Location data from shared e-scooters helps city map your movements
Calgarians have been enthusiastically jumping on thousands of shared bikes and scooters, but city officials are enthusiastic about another facet of the program: the location data of each and every trip.
Lime and Bird are the two companies offering the dockless bikes and scooters in Calgary.
Each scooter and bike has built-in GPS and uses 3G wireless technology to collect and transmit the location data of every single trip.
“This data is really helpful because we can actually track the speed, the route, the origin and destination,” said Andrew Sedor with the City of Calgary.
“So this gives us a really valuable data set that we can do a whole lot with.”
The location of the bikes and scooters is pinged every few seconds, meaning the exact route a rider takes is tracked and collected.
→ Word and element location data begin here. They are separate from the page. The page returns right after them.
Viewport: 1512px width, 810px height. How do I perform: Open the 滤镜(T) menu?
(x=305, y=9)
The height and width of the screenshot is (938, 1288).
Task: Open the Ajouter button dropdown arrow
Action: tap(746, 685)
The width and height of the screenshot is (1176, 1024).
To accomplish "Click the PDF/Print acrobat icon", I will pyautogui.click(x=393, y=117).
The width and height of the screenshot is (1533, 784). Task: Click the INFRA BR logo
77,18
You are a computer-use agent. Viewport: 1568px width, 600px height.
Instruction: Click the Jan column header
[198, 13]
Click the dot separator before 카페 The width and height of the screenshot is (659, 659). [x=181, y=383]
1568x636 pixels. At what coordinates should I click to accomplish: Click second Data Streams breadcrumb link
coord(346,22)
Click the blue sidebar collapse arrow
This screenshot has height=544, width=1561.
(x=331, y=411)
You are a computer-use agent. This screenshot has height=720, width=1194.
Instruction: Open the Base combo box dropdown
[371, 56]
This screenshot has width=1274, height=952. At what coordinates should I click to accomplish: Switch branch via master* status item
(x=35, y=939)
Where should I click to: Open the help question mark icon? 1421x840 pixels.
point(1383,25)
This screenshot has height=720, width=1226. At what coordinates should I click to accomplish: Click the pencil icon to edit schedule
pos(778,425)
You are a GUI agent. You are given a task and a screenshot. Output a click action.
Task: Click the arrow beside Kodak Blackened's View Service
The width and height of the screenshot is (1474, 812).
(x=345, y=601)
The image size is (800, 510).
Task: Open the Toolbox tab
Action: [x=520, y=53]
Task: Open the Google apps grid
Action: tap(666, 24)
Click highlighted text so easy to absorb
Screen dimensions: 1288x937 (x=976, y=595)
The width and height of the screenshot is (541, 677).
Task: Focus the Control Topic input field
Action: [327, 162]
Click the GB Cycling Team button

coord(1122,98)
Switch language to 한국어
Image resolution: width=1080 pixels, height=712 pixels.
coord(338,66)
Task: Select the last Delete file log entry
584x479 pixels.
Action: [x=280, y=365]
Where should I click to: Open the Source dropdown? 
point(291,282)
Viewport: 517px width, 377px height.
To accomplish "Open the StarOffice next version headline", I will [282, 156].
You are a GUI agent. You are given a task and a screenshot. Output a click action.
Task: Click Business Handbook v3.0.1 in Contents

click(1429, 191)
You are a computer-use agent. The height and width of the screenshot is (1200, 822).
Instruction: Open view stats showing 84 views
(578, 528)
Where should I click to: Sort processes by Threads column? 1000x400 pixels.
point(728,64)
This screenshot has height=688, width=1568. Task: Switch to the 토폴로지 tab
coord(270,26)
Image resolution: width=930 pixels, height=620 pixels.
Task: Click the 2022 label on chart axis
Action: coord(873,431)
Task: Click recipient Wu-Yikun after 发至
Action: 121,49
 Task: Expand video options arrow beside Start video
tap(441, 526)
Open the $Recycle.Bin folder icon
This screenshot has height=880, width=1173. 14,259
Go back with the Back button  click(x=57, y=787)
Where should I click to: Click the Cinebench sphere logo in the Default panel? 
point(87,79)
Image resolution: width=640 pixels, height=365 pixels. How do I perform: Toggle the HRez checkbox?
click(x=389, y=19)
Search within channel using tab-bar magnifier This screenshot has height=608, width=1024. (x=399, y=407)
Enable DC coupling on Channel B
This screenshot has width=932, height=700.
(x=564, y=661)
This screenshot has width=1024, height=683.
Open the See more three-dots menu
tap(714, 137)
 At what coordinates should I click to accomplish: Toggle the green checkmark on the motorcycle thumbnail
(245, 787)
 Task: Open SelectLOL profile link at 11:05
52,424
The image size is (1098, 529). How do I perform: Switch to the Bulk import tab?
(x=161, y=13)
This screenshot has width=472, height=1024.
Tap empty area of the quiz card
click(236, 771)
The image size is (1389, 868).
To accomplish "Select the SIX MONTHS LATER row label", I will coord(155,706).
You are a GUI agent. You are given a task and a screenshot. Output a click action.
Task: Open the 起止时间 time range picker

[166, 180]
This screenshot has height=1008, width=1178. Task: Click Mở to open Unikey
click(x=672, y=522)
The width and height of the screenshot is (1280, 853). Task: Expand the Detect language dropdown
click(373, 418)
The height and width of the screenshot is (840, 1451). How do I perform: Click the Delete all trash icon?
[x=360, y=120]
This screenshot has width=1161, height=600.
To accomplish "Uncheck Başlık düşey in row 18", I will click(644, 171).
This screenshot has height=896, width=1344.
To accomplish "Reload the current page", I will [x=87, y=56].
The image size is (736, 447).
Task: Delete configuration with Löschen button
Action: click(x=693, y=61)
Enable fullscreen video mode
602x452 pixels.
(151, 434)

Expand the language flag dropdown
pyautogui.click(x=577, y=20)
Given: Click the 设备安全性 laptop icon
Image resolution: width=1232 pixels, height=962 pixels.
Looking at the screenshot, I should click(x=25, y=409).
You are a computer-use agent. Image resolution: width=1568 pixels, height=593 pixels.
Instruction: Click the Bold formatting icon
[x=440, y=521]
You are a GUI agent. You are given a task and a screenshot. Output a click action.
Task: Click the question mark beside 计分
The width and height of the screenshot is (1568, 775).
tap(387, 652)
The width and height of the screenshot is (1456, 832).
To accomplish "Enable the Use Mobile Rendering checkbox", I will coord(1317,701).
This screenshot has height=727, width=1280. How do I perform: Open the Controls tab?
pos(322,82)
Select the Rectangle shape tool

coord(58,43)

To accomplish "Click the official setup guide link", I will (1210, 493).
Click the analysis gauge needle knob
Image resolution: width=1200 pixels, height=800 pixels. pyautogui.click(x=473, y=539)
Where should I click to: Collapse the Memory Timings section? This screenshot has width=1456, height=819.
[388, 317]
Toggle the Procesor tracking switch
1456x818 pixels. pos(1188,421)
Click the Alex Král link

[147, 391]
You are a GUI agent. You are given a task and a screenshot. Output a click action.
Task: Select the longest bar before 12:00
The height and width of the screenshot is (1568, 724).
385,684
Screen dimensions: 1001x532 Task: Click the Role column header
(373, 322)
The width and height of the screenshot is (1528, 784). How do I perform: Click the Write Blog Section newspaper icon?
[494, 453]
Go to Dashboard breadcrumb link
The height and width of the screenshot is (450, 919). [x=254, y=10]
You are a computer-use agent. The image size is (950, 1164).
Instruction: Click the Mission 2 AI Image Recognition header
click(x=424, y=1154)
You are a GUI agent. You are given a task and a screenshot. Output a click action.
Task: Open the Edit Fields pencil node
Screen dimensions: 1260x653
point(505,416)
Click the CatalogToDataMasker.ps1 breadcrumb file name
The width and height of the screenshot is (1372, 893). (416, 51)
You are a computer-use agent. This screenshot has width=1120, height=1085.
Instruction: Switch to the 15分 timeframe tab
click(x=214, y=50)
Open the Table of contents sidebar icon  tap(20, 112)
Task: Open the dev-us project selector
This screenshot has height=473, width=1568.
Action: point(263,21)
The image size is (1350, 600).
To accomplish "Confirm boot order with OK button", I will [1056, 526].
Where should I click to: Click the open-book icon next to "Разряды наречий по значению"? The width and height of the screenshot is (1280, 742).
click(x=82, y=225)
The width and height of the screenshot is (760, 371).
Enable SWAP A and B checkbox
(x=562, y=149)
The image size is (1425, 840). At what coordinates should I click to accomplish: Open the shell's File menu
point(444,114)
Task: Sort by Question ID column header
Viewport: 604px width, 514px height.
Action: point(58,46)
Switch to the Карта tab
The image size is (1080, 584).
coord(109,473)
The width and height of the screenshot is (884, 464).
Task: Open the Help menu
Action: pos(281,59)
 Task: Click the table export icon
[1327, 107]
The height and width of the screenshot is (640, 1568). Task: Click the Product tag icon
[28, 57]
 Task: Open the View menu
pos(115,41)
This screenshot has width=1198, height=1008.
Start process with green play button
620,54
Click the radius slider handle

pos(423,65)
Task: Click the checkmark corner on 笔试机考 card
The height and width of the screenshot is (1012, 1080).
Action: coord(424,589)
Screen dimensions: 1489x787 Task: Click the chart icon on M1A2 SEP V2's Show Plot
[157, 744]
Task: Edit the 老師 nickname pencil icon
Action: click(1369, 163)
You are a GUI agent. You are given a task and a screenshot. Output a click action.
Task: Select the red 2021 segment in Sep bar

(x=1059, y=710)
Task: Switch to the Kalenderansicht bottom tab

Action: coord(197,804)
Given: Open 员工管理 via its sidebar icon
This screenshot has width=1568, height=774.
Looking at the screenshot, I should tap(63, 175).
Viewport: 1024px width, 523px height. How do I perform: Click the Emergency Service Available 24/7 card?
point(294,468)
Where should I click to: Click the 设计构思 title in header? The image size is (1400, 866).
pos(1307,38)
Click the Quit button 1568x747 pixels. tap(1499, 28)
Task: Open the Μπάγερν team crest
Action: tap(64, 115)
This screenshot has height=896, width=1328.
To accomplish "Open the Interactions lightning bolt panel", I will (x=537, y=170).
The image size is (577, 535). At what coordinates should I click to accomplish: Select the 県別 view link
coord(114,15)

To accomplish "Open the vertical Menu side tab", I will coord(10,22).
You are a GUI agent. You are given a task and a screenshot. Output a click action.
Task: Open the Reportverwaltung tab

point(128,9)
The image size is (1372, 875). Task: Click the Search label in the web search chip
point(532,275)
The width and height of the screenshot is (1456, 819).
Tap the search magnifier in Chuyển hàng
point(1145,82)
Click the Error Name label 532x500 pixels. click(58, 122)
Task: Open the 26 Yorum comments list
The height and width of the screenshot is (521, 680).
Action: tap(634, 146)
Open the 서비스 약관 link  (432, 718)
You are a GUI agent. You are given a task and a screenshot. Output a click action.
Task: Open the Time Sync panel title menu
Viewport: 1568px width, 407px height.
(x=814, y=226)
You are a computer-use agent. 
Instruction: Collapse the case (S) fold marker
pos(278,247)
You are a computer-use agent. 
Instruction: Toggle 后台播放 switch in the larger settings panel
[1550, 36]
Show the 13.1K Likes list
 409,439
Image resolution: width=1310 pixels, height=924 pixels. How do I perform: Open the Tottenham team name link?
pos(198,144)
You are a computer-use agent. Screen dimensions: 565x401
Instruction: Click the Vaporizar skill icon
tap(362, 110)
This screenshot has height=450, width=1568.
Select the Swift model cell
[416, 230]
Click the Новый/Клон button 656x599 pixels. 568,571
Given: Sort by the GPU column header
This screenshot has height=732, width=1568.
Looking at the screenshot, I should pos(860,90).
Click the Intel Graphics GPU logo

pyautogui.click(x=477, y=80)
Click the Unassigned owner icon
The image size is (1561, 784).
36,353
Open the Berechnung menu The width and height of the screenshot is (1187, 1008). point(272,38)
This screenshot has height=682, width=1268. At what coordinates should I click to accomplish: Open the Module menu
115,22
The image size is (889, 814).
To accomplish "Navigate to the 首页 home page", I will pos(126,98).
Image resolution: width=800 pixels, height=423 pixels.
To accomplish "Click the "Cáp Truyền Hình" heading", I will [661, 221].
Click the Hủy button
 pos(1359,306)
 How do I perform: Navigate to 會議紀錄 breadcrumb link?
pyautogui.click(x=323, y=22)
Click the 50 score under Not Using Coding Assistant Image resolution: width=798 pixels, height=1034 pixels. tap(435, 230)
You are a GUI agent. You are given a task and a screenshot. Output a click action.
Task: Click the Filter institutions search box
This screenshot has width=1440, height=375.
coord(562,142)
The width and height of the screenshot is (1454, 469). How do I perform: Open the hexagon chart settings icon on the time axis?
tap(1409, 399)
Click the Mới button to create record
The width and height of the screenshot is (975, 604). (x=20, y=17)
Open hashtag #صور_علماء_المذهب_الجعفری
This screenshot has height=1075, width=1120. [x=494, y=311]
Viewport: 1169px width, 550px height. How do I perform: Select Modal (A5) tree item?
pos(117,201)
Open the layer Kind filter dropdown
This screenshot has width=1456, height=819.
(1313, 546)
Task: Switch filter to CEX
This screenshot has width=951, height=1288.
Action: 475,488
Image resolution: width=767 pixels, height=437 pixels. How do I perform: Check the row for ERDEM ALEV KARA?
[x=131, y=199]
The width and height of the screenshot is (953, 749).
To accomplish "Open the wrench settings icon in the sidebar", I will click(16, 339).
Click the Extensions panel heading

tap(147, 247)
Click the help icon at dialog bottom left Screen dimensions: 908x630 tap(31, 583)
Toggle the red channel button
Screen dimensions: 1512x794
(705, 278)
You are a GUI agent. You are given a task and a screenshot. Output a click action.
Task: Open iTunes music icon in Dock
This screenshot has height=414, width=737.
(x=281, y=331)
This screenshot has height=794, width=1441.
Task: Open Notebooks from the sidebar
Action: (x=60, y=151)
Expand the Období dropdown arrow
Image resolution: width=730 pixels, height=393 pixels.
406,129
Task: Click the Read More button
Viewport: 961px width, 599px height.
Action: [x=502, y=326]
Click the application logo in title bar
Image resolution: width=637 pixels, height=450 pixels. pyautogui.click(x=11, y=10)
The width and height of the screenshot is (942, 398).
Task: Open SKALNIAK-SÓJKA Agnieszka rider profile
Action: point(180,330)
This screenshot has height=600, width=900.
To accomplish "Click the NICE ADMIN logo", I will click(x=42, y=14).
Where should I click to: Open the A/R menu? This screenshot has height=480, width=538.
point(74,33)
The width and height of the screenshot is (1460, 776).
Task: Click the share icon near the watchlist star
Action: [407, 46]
It can show which city pathways and bike lanes are getting the most use and which areas see the most amount of drop offs and pickups.
It can help create a precise map of where users are riding and how fast they’re going to get there.
As part of the city’s pilot program, they’re also collecting and analyzing 311 data related to the scooters and bikes and Alberta Health Services is tracking how many injuries happen in Calgary.
“Better data analytics is a catalyst for change,” reads an explainer on Lime’s website.
“The result is better decision-making, smarter planning, safer streets and more people biking and scooting.”
It’ll all help shape the future of shared riding programs, but it could also contribute to decisions about city planning.
“Since we do have the origin and destination data, we can see what routes people are taking and so on some of those more popular routes, that could open up the discussion of dedicated infrastructure might be a good idea in that location,” Sedor said.
Companies like Lime and Bird say specific user data, such as someone’s name, phone number and email address, is not handed over to third parties and is secure.